(Beginning of Provided data)
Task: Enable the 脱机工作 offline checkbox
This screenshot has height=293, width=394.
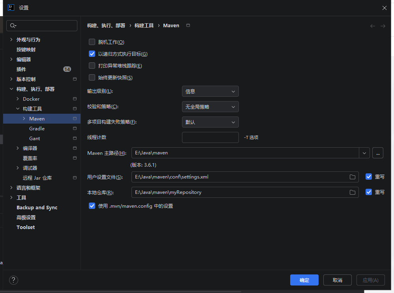Action: (x=92, y=42)
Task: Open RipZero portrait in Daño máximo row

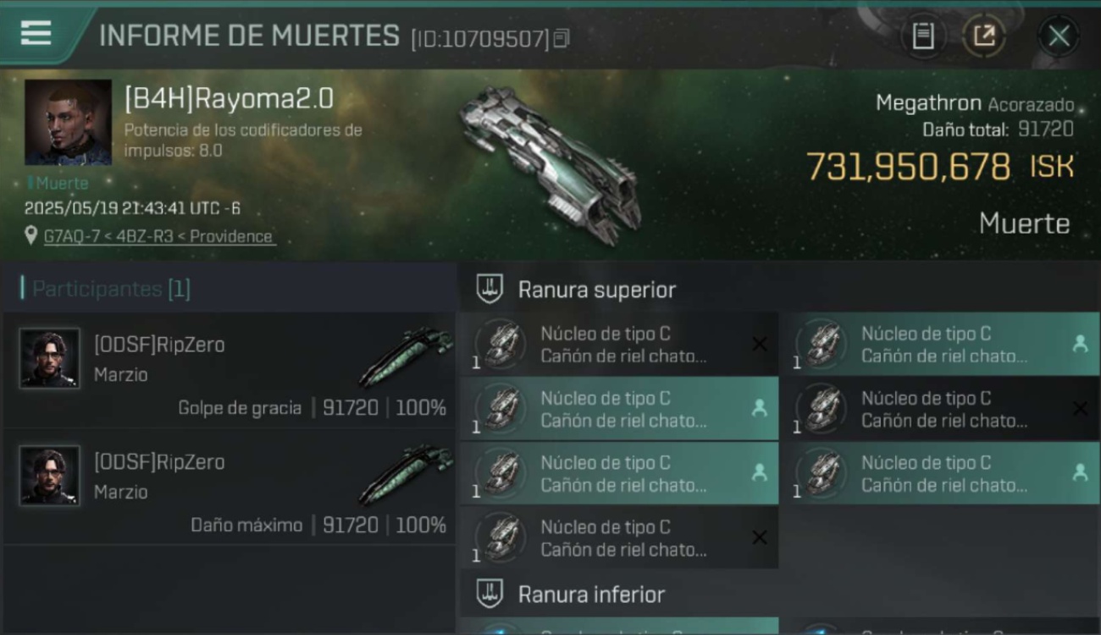Action: 50,475
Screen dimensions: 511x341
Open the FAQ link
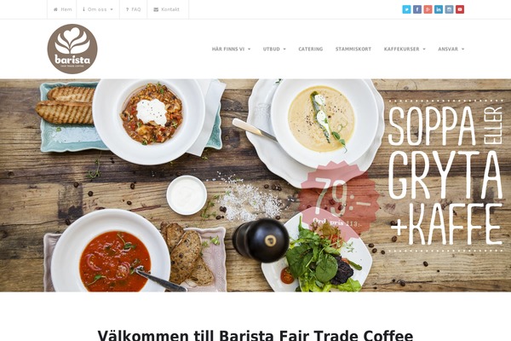[134, 9]
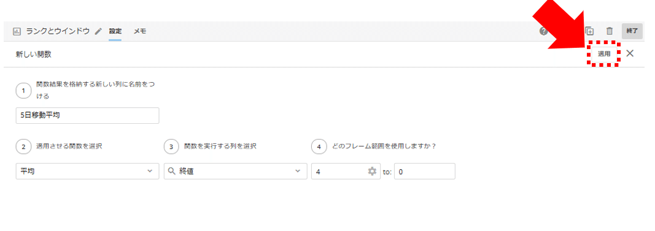Click the 適用 button

click(604, 54)
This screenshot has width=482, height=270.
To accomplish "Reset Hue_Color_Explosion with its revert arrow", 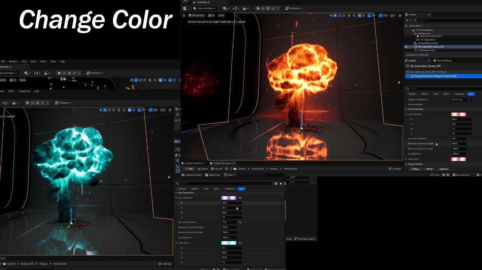I will [x=240, y=222].
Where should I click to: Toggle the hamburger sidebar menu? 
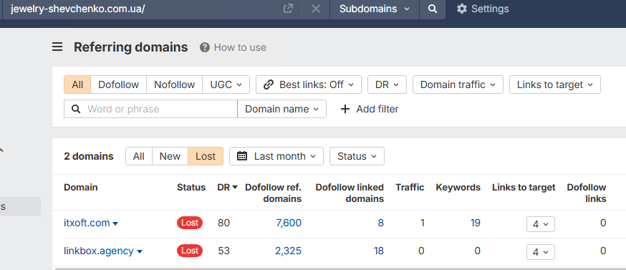tap(57, 47)
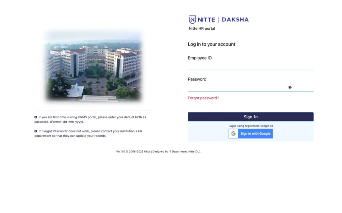Viewport: 342px width, 213px height.
Task: Click the NITTE wordmark text
Action: pos(206,20)
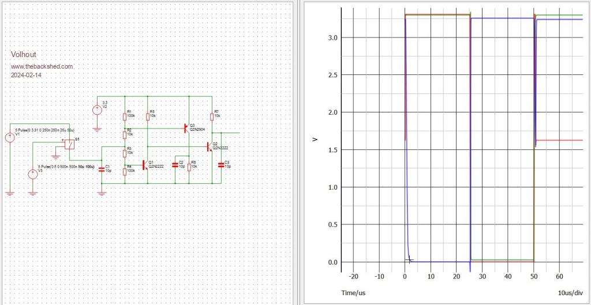Select the Q3 Q2N2904 PNP transistor
591x305 pixels.
click(186, 127)
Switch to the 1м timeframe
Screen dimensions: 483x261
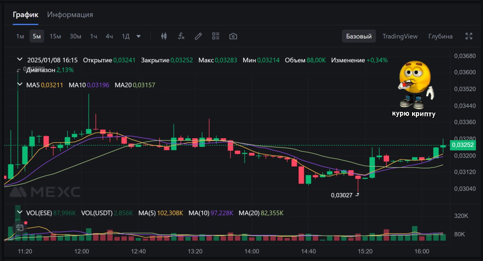[x=20, y=36]
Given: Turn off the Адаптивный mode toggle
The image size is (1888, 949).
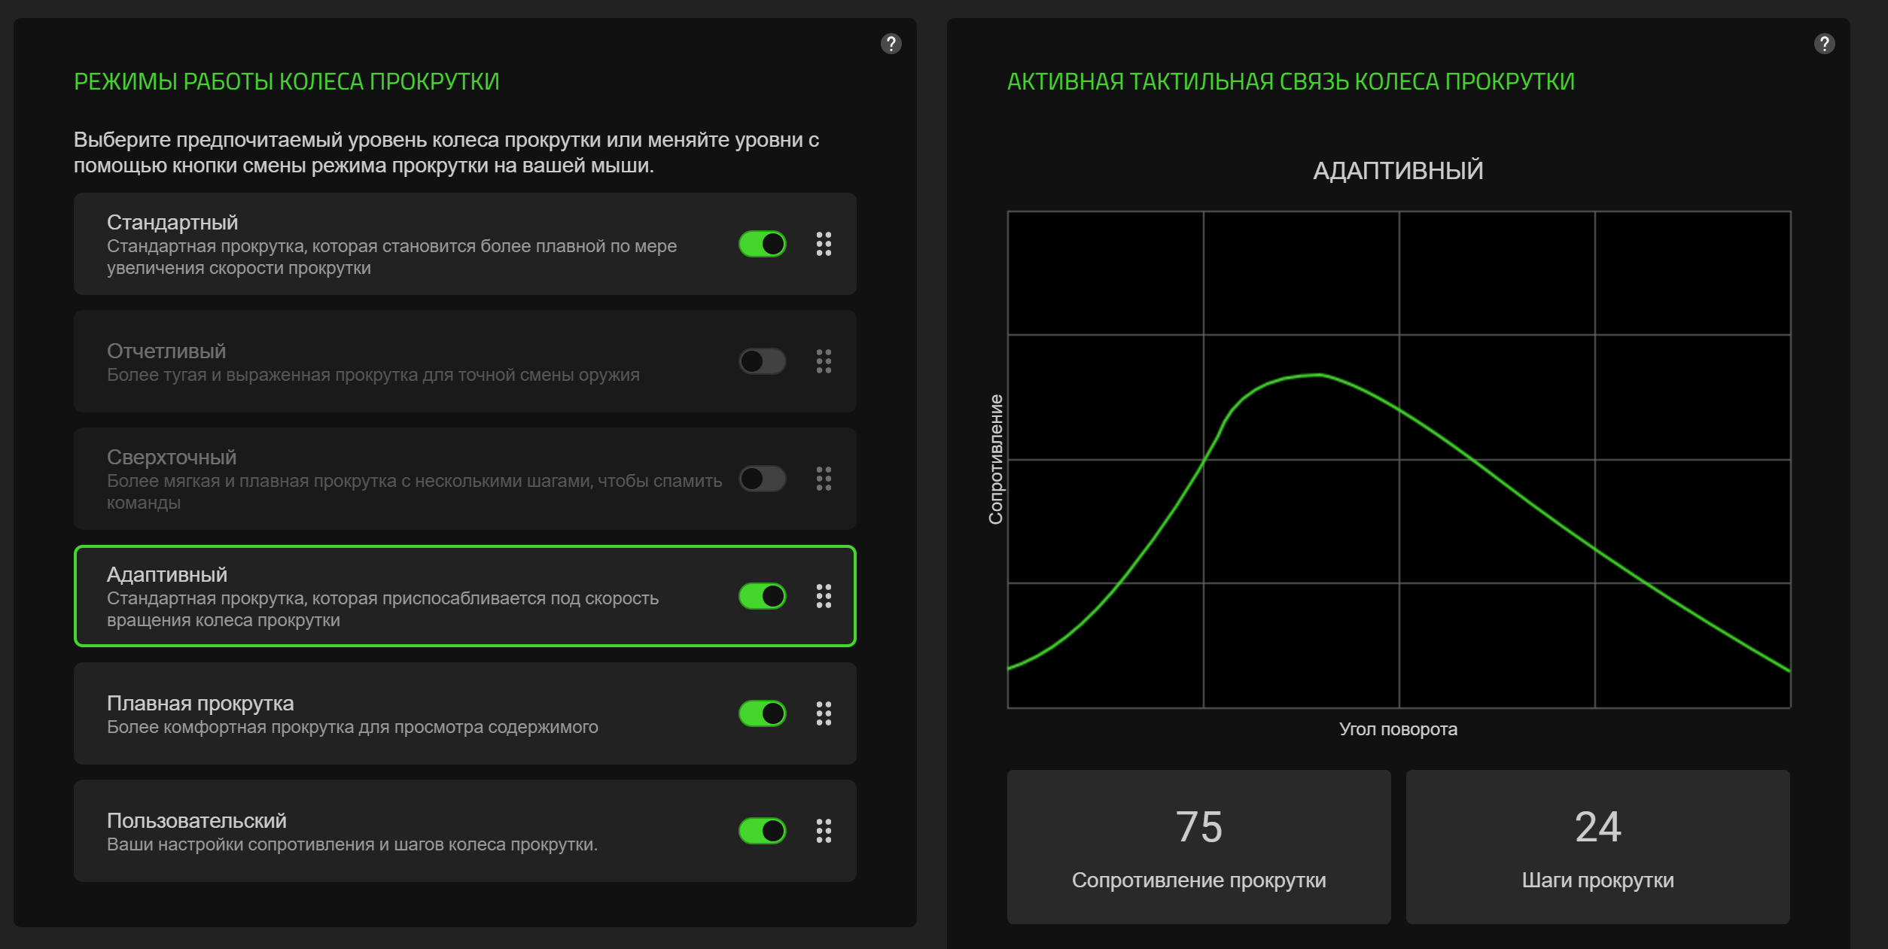Looking at the screenshot, I should [x=762, y=596].
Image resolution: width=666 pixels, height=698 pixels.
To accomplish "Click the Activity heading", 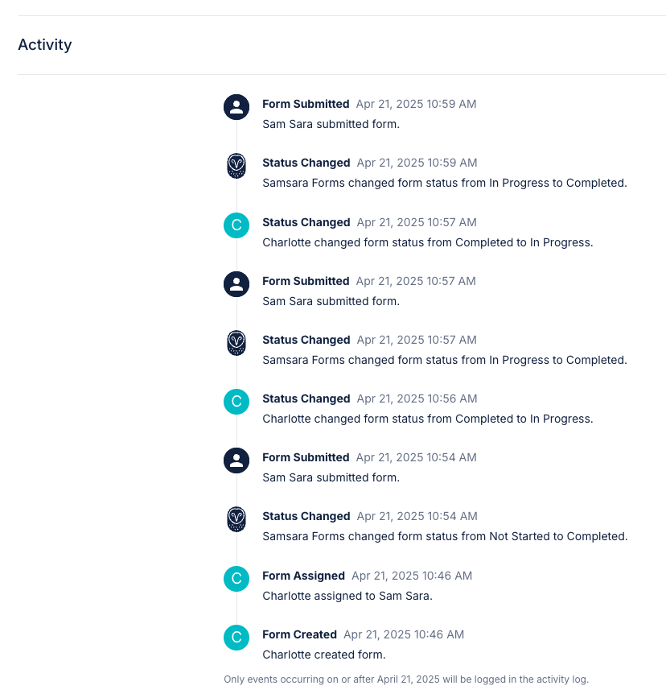I will pyautogui.click(x=44, y=45).
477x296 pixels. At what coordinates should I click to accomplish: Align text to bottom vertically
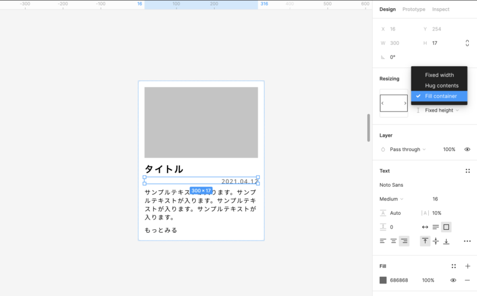446,241
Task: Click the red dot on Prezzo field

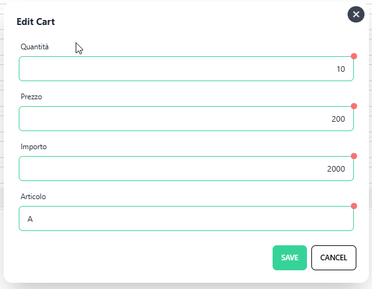Action: pyautogui.click(x=354, y=106)
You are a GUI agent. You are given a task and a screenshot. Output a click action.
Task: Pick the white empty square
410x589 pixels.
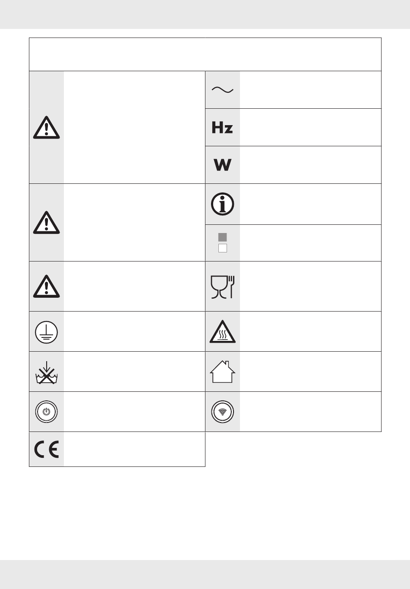(223, 248)
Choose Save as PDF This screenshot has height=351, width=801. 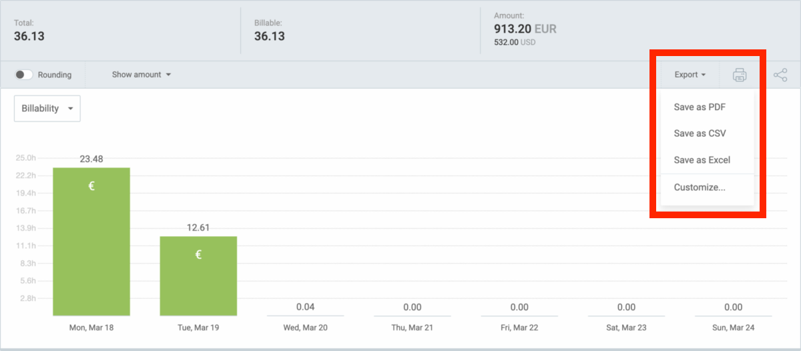point(700,107)
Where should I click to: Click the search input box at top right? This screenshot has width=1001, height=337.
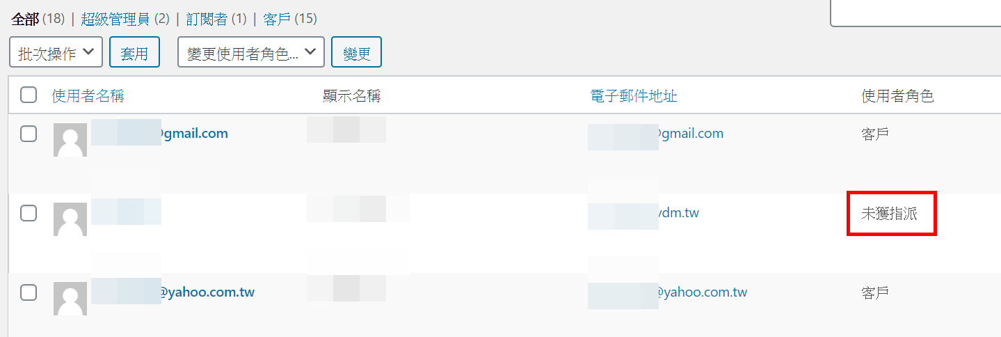click(x=915, y=13)
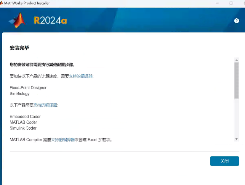Viewport: 245px width, 185px height.
Task: Click the SimBiology product name
Action: pyautogui.click(x=19, y=93)
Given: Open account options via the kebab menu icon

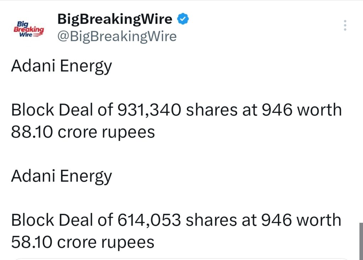Looking at the screenshot, I should click(x=345, y=25).
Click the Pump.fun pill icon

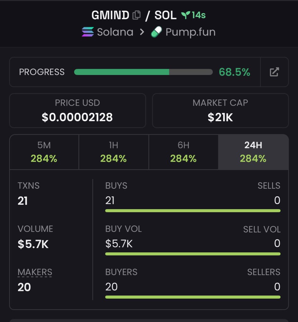pyautogui.click(x=156, y=32)
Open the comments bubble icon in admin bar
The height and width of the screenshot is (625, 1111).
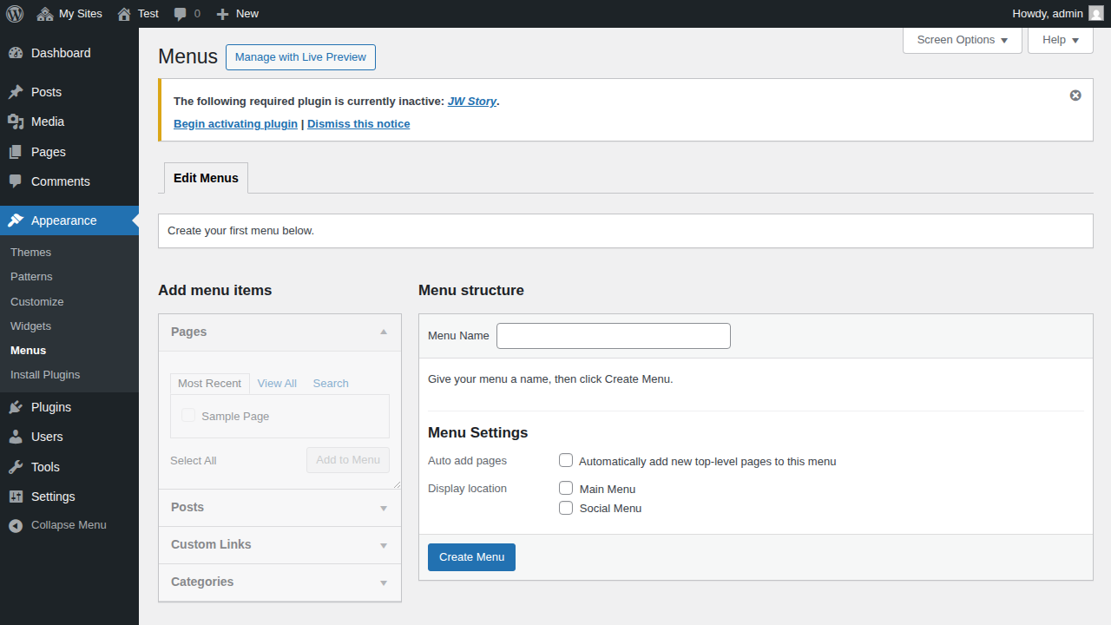point(180,13)
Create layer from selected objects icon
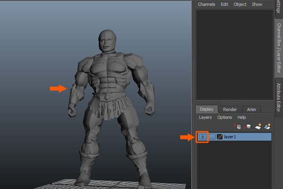 pos(267,127)
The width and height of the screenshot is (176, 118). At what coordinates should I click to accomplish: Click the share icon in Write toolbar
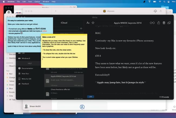tap(159, 23)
(End of Provided data)
→ **Task to complete**:
Print the lines from the one that contains "Open the comments bubble icon in admin bar" through the last line of the data, exactly and in full, and no other lines. Pictures are not part of the copy.

→ **Output**:
Open the comments bubble icon in admin bar
The height and width of the screenshot is (625, 1111).
point(180,13)
Create layer from selected objects icon
 pos(267,127)
The width and height of the screenshot is (176, 118). At what coordinates should I click to accomplish: Click the share icon in Write toolbar
tap(159, 23)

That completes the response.